What to Do When Your Brakes are Busted
In order to avoid a frightening and potentially dangerous situation like brake failure, it’s important to understand how brakes work and know the warning signs indicating that your brakes need attention. When it comes to car brake repair, you should always trust a professional mechanic or auto body shop to service your brakes and make any necessary adjustments.
But, it’s also a smart idea to know what to look and listen for in order to avoid a potentially life-threatening driving situation in which you suddenly find yourself without brakes. Keep the following in mind and make sure you are proactive about scheduling routine maintenance appointments in order to ensure you car runs smoothly and safely.
Starting With Brake Basics
The brakes in your vehicle are made up of a interconnected system of parts and components, all of which must work together in order for your vehicle’s brakes to function properly.
How do brakes actually work?
In order to engage the braking action in your car, you must press down on the brake pedal in order to send brake fluid from the master cylinder to the calipers. This action operates the brake pads, which will put pressure on the rotors, building the friction necessary to bring your car to a stop.
You can see from this brief explanation how crucial it is that all the working parts are intact in order for this process to successfully unfold.
What if something goes wrong?
Brake Failure – What To Do…
Let’s imagine that, for whatever reason, your brakes fail to engage as you’re making your way to your destination. First things first, try not panic. Of course, that is easier said than done. But there are a few things you can try in order to correct the problem, but they require a level head and clear thinking.
If, after you depress the brake pedal, your car fails to slow try pumping the brakes. When you do this, the piston in that master cylinder pressurizes the brake fluid, sending it through the brake lines, and into the pistons located on each wheel. The pressure from those individual pistons engage the brake disc or brake drum, which decelerates the vehicle, bringing it to an eventual or sudden stop, depending on the amount of pressure applied to the brake pedal. By pumping the brakes you will possibly be able to deliver adequate fluid into the entire system and reengage the braking process.

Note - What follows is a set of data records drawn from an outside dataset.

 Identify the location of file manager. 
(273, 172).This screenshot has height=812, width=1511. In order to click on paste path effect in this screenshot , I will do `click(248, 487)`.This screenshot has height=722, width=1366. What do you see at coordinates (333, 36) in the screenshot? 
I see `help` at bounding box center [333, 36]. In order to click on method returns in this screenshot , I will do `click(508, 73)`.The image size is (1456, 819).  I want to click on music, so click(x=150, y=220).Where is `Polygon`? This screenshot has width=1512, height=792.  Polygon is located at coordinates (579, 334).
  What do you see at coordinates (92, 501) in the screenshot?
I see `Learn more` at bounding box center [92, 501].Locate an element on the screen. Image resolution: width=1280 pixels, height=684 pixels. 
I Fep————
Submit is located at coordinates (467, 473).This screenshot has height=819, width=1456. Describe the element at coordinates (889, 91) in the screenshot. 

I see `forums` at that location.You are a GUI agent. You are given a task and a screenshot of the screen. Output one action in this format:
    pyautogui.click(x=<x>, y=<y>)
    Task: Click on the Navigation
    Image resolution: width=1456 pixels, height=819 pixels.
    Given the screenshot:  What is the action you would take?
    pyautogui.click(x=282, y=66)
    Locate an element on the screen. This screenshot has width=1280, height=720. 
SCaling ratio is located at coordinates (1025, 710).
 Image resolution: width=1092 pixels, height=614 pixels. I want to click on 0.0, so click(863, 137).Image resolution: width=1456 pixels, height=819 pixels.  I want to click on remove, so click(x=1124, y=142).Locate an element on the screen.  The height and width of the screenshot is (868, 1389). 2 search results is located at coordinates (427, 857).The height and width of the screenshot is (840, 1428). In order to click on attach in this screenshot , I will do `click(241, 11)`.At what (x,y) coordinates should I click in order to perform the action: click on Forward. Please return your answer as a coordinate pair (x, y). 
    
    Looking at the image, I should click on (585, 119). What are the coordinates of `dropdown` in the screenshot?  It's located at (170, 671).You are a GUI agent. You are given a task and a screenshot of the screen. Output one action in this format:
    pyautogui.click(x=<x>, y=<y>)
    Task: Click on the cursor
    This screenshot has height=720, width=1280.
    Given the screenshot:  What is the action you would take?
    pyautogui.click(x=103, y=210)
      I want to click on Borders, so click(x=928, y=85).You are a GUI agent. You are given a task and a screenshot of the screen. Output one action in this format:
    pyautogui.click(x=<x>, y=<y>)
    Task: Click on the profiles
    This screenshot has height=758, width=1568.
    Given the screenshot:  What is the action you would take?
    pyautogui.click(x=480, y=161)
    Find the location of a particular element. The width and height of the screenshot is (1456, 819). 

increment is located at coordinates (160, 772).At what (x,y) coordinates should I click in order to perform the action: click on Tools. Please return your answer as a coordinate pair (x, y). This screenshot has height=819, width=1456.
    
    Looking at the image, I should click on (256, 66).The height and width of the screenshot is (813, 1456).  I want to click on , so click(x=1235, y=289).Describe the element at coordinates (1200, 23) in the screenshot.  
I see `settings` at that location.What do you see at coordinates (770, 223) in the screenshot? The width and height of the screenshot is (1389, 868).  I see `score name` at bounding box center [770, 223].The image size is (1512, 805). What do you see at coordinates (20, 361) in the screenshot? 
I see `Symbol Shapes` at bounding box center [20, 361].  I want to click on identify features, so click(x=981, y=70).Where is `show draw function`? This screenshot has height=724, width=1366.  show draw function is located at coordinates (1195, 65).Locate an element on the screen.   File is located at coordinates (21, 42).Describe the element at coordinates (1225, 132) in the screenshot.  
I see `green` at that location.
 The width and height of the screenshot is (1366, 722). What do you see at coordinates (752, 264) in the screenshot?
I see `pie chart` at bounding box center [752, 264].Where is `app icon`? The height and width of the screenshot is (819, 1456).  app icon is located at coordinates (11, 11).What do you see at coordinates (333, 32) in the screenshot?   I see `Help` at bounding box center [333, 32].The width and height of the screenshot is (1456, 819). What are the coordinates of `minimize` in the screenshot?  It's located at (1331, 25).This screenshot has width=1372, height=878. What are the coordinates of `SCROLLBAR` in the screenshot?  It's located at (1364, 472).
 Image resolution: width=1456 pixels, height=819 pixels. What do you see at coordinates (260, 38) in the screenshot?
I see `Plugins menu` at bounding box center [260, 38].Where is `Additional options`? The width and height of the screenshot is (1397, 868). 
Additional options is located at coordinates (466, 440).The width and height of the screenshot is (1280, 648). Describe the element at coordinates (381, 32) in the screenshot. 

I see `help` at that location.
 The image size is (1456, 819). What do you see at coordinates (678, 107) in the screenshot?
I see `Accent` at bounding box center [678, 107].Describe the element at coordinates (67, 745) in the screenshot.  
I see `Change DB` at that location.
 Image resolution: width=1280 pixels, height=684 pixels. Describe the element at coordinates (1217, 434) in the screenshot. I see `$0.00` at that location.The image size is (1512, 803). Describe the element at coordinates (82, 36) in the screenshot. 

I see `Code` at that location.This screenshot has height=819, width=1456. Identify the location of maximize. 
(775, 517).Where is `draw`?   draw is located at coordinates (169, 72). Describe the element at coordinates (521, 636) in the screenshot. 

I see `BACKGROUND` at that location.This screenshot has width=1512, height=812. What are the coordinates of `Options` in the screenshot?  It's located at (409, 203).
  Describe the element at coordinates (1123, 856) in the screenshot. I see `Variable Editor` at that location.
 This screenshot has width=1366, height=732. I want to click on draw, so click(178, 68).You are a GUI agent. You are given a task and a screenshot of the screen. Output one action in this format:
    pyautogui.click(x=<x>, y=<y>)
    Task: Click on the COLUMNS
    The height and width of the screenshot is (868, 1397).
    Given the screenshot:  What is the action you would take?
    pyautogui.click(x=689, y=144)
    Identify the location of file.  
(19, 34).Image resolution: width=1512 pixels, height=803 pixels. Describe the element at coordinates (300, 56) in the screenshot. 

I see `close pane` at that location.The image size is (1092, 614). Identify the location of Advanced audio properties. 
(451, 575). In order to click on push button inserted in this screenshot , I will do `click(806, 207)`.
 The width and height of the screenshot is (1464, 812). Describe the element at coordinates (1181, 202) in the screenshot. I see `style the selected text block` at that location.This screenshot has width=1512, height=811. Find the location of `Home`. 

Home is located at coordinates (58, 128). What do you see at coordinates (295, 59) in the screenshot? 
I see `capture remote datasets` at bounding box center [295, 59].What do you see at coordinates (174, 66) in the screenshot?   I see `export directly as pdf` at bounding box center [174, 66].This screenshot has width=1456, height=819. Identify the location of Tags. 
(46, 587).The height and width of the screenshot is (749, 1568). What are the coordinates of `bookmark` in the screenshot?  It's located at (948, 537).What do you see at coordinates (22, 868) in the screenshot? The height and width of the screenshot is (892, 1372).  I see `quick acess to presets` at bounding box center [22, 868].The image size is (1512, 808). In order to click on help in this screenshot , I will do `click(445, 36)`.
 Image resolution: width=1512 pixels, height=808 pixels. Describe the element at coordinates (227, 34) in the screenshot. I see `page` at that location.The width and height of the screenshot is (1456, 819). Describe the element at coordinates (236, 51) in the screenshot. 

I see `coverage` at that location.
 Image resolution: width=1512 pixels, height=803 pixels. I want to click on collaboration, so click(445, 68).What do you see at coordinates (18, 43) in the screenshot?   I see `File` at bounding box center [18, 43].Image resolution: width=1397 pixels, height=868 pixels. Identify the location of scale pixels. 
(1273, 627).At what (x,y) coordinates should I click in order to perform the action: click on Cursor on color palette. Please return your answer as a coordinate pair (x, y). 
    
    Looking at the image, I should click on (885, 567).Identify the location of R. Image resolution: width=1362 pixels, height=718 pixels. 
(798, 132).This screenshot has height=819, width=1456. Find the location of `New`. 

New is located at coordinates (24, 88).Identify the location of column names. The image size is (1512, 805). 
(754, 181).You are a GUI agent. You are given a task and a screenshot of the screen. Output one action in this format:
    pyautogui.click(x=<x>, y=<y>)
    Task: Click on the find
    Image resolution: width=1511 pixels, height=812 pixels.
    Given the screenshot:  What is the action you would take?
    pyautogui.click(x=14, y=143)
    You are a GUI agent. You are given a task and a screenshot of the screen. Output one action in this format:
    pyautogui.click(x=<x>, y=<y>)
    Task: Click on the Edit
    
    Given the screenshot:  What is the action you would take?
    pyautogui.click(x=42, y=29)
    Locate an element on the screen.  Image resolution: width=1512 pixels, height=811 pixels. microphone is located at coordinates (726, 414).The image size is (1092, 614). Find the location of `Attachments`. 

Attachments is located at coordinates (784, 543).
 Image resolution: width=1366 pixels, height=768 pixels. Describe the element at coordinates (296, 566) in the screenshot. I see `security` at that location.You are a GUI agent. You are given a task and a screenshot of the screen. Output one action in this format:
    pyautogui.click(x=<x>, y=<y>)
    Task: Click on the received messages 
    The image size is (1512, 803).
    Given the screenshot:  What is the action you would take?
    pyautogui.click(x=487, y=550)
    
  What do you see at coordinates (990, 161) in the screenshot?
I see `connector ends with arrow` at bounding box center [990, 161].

If pumping the brakes doesn’t work, use your emergency brake. That’s what it’s there for, and depending on where you’re driving, this might be your only option. Separate of that, or in the truly unfortunate event that your emergency brake fails to engage, use your transmission. In this case, you want to downshift gear by gear, essentially using the engine for braking action. Plenty of people who drive cars equipped with manual transmission do this simply as part of how they operate the vehicle. Simply drop to a lower gear, allow the car to decelerate and then drop to the next lower gear. As you do this, look around for a potential surface to slow your speed, like a grassy side of the road.
Better yet, see if you can drive uphill, which will naturally slow your speed as well. Finding an flexible structure, something that will yield to the force of the car, versus a pole or cement guardrail, is another strategic move in case you simply cannot stop fast enough before encountering something in your way. You can “scrub” off some speed by driving alongside a barrier, like a fence or even a row of natural hedges.
Granted, this is planning for the absolute worst-case scenario. You can avoid experiencing any issues with or failure from your brakes by paying attention to some symptoms of malfunction.
Identifying Brake Issues By Eye and Ear
A quick peek at your brakes will help you see if the brake pads have worn down too far.
What you want to do is peer through the spaces between the spokes on your wheels and assess the amount of brake pad remaining. It should measure at least one-quarter of an inch. If it doesn’t, schedule an appointment with your mechanic and have your brakes inspected.
If you don’t feel confident in your ability to eyeball the status of your brake pads successfully, then try listening for signs of trouble. Do you hear whining or screeching when you depress the brake pedal? If so, you are likely hearing a brake indicator, a little metallic shim, which signals that your brakes need repair, and possibly even replacement.
Other signs of trouble might result from a delayed response in the braking action, also referred to as “fading.” Another symptom might feel as though the vehicle pulls to one side when braking. This is usually indicative of uneven wear on the brake linings, or a sign that some foreign matter has somehow lodged in the brake fluid.
Any audible metallic alerts signal that your brake pads have worn down to nothing and need to be replaced. Issues with the rotors are evidenced by shaking or vibrating from the vehicle as it decelerates.
For a more thorough explanation of these potential warning signs, click here.
Scheduling Your Next Brake Inspection
In order to ensure the safe operation of your vehicle and the health of your brakes, schedule a professional brake inspection service on an annual basis. Not only will this give you piece of mind on the road, you will also avoid incurring costly repairs by proactively monitoring the condition of your brakes and addressing concerns as they arise. However, if you find that you are already noticing any of the above mentioned signs of trouble, don’t wait. Schedule a brake inspection immediately before the problem worsens. Always consult your vehicle owner’s manual for the recommended service schedule and be mindful of your car’s performance whenever you’re behind the wheel.
When it comes to the safety of you and your passengers, being proactive about your car’s routine maintenance and responding immediately to issues as they arise will take you far.